# No WAN port can I set up wireless?



## blondie89 (Nov 12, 2016)

Quick question... anyone know if I can set up a wireless network through a dsl router using ethernet cables? It does not have a WAN port. Anyone know if this is possible?


----------



## GentleArrow (Aug 10, 2015)

dsl router has a builtin modem [assuming a combo unit] and has such has a builtin wan port.

But that is unimportant to setting up a wifi network. Does the router have wifi?


----------



## GentleArrow (Aug 10, 2015)

If your thought was to have a wifi network without internet that is entirely doable.


----------



## blondie89 (Nov 12, 2016)

right now I have my internet modem connected to my laptop using an ethernet cable. I have an internet router but it only has a dsl port and 4 ETH ports. Can I set up the router for wifi if there is no WAN port?


----------



## JimE (Apr 16, 2009)

Home network configuration is:

ISP > modem > router 

What is the brand / model of your hardware?

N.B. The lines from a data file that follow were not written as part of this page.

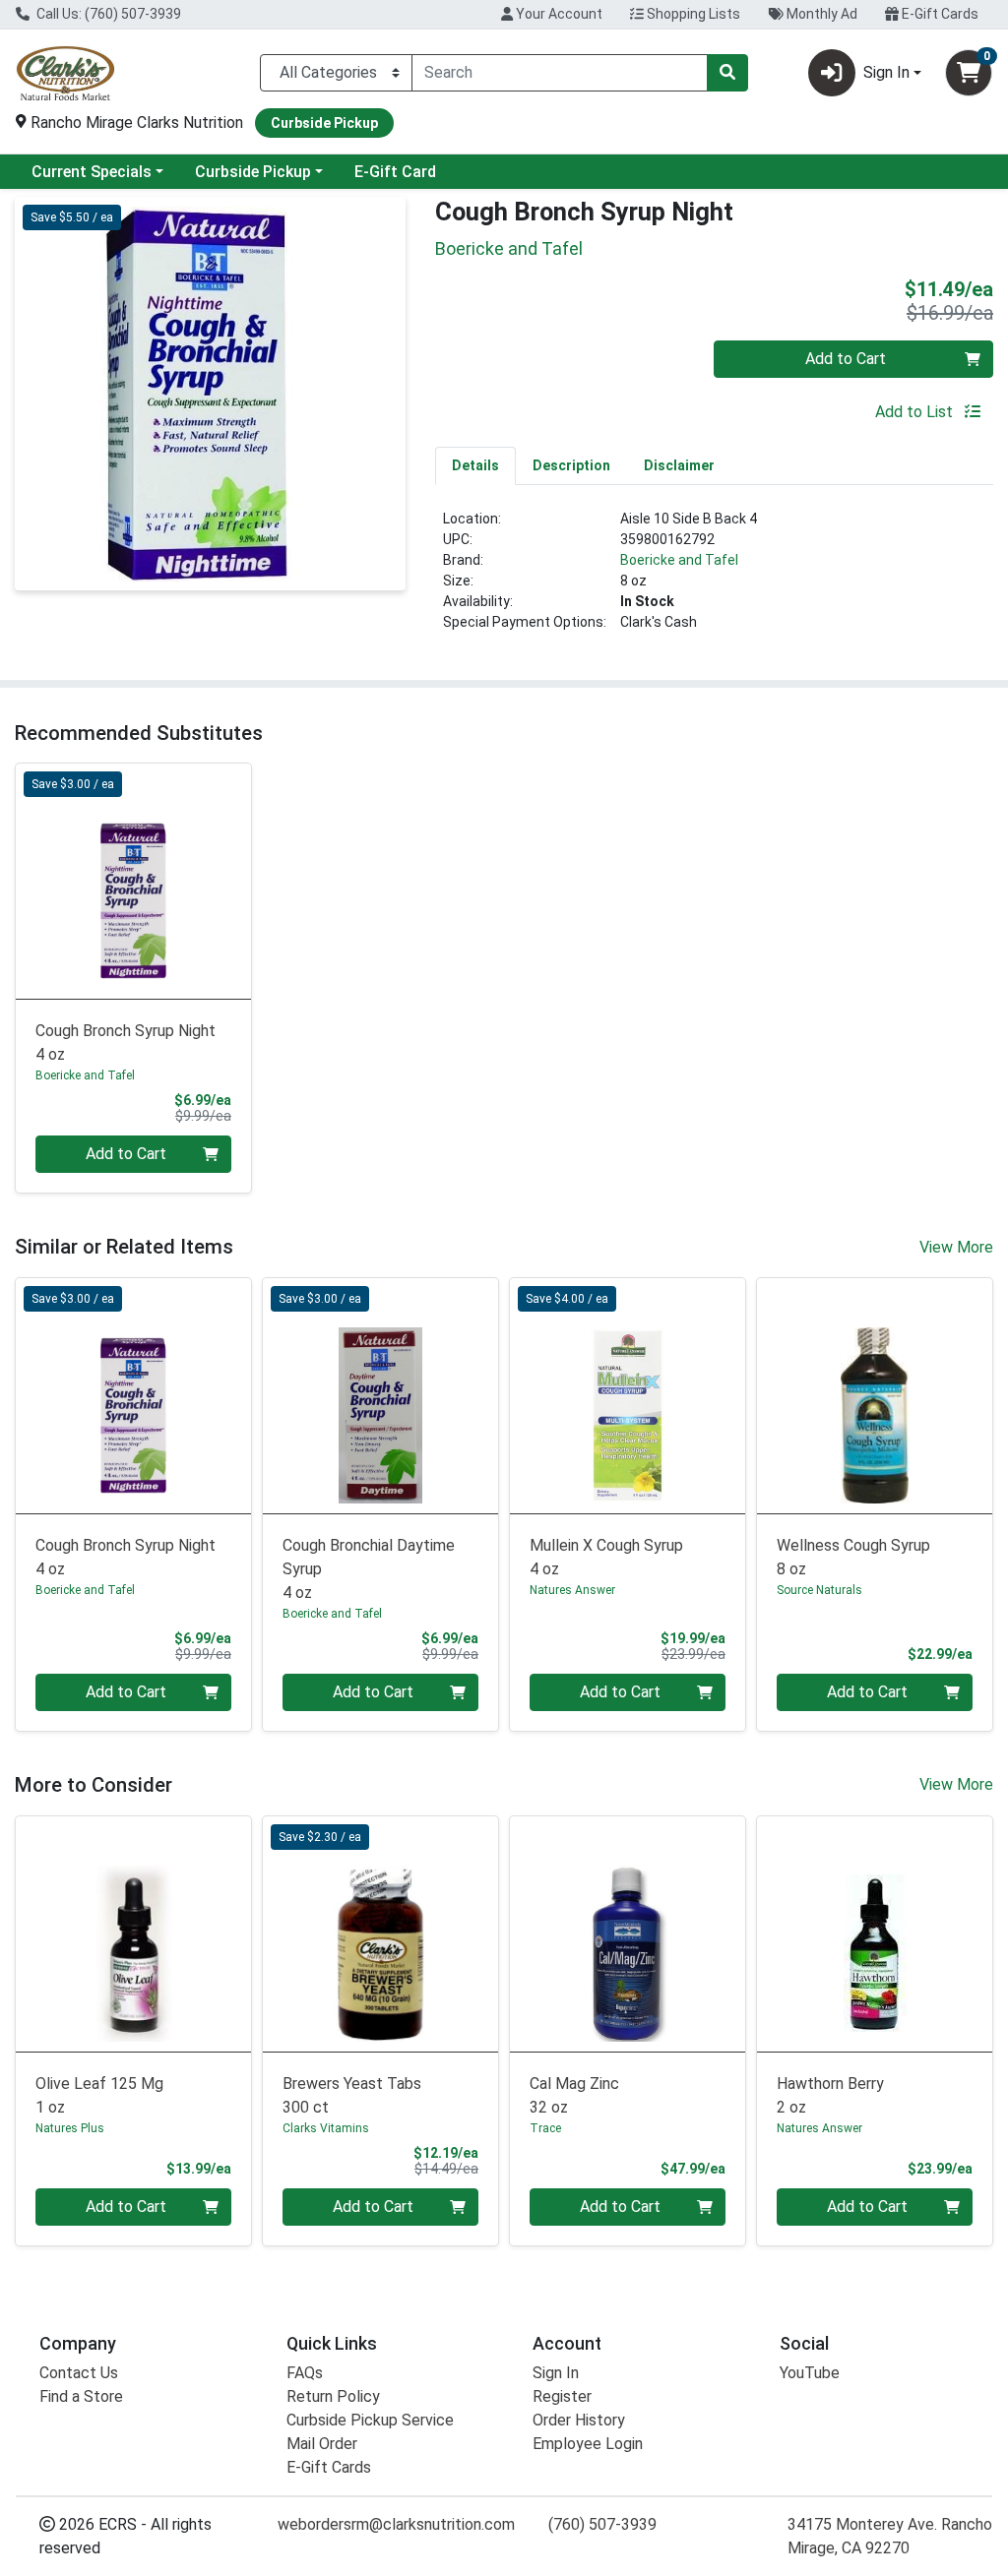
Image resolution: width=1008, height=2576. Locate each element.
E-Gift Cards (938, 14)
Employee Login (588, 2443)
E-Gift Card (395, 171)
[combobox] (559, 73)
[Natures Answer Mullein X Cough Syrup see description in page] (627, 1395)
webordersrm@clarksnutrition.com (396, 2524)
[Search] (727, 73)
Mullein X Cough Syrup (606, 1557)
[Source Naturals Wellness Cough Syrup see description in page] (874, 1395)
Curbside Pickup (253, 171)
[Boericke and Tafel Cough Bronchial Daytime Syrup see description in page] (380, 1395)
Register (562, 2396)
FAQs (304, 2372)
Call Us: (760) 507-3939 (107, 14)
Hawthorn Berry (830, 2095)
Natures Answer (572, 1590)
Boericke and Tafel (679, 560)
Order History (579, 2420)
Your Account (557, 14)
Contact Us (78, 2372)
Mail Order (321, 2443)
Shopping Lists (692, 14)
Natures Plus (69, 2128)
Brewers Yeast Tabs (352, 2095)
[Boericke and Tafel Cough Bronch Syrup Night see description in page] (133, 881)
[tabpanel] (714, 578)
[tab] (475, 465)
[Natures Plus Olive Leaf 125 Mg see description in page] (133, 1934)
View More (956, 1247)
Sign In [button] (886, 72)
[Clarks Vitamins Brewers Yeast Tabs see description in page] (380, 1934)
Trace (545, 2128)
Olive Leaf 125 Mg (99, 2095)
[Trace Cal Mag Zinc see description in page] (627, 1934)
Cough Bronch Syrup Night (125, 1042)
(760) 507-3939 (602, 2524)
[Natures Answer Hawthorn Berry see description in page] (874, 1934)
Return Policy (333, 2396)
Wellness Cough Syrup (853, 1557)
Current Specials (92, 171)
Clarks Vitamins (326, 2128)
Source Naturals (819, 1590)
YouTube (810, 2372)
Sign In (556, 2372)
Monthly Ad (820, 14)
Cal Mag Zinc (574, 2095)
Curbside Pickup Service (370, 2420)
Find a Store (81, 2396)
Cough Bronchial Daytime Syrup (369, 1569)
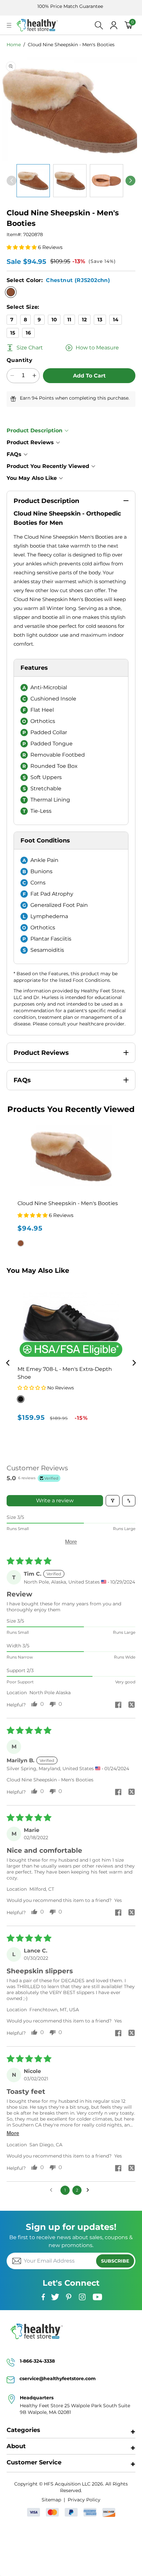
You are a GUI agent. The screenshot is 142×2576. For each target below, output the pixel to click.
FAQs (14, 454)
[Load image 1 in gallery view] (33, 180)
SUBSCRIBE (115, 2261)
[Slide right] (130, 181)
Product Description (34, 430)
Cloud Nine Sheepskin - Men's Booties (71, 45)
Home (14, 45)
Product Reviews (30, 442)
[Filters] (113, 1500)
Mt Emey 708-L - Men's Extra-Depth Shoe (65, 1373)
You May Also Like (32, 478)
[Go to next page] (89, 2190)
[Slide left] (12, 181)
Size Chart (30, 347)
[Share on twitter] (131, 1705)
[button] (9, 25)
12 (84, 319)
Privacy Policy (84, 2500)
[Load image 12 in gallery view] (106, 180)
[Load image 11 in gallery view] (70, 180)
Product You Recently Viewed (48, 466)
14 (115, 319)
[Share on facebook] (118, 1705)
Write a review (55, 1500)
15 (12, 333)
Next (134, 1363)
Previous (8, 1363)
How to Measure (97, 347)
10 (54, 319)
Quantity (19, 360)
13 (99, 319)
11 (69, 319)
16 (28, 333)
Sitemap (51, 2500)
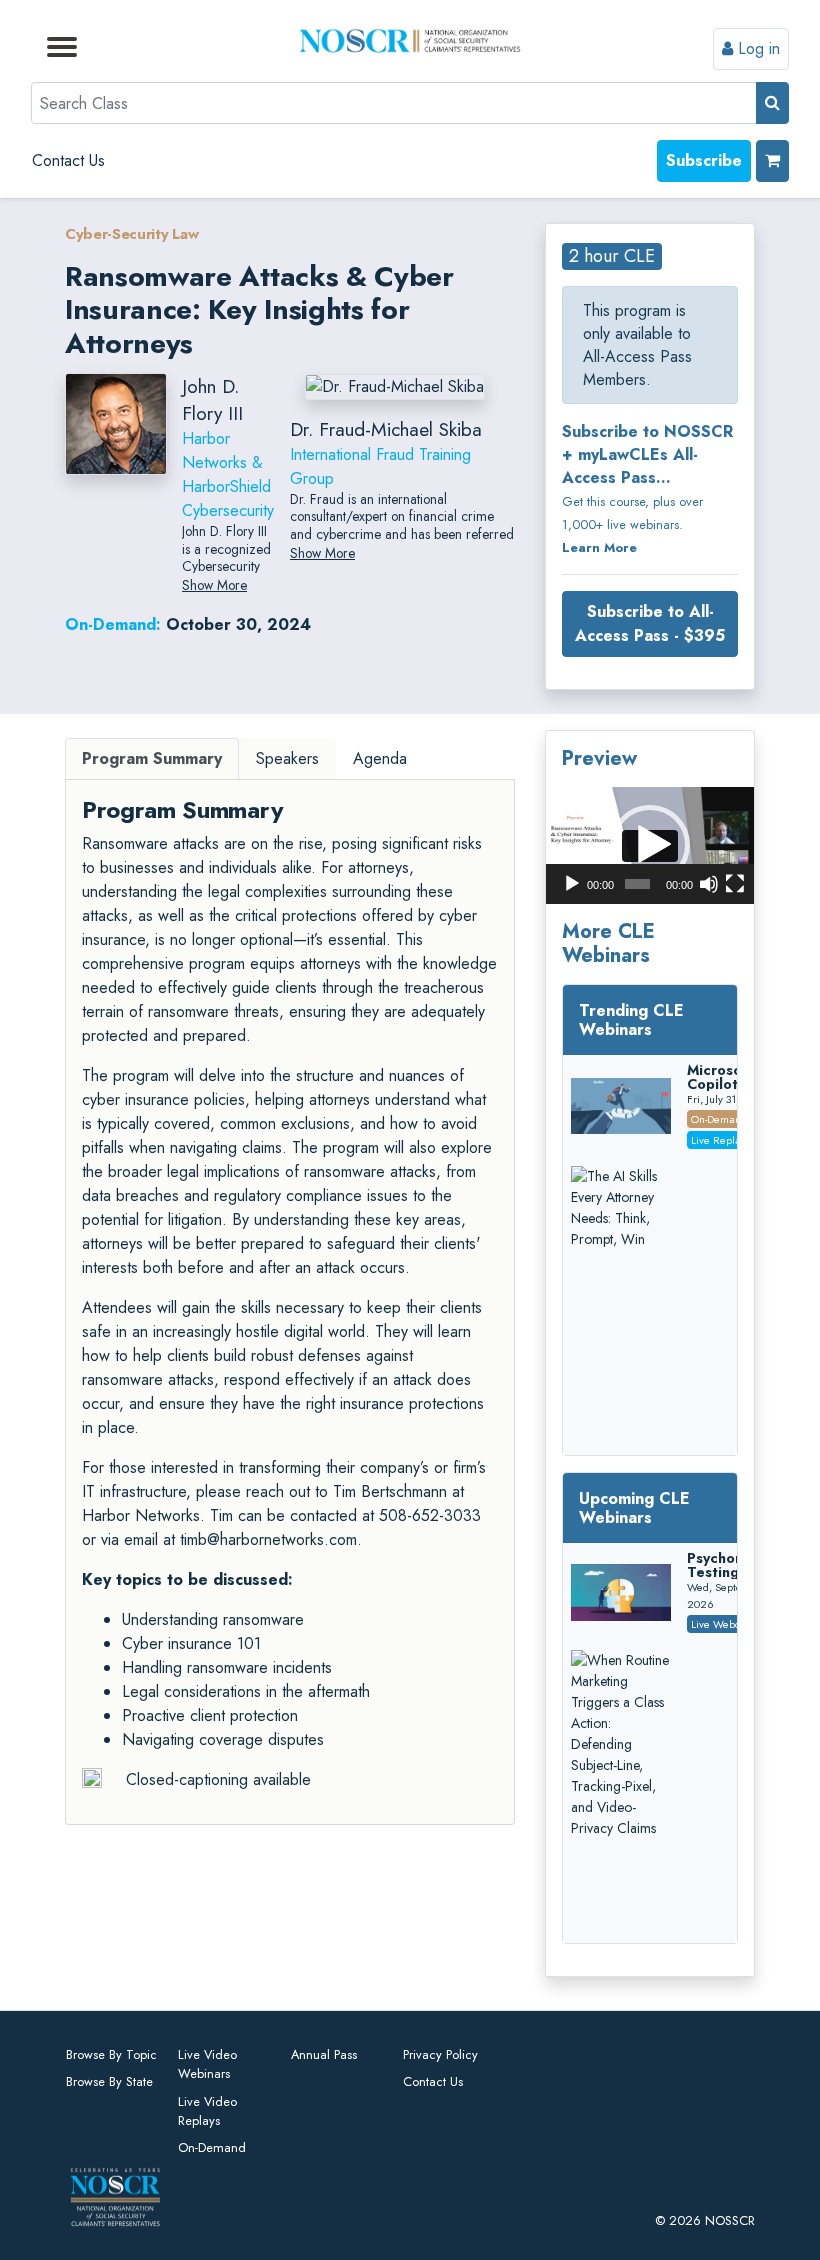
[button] (650, 845)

As to your question, yes, you can setup wifi. But the devices will only see each other (ie: your internal network) and not the internet.


----------



## GentleArrow (Aug 10, 2015)

Yes you can set it up for wifi but only for one access/ip address.

You logon to the router and disable its dhcp server. You setup the wifi. You connect the modem to a lan port. You will need to change your ip address statically to gain access to the router after the setup since the dhcp server is disabled.

I highly suggest a non dsl router so you can do nat and have multiple devices connected to the router via wired and wifi.


----------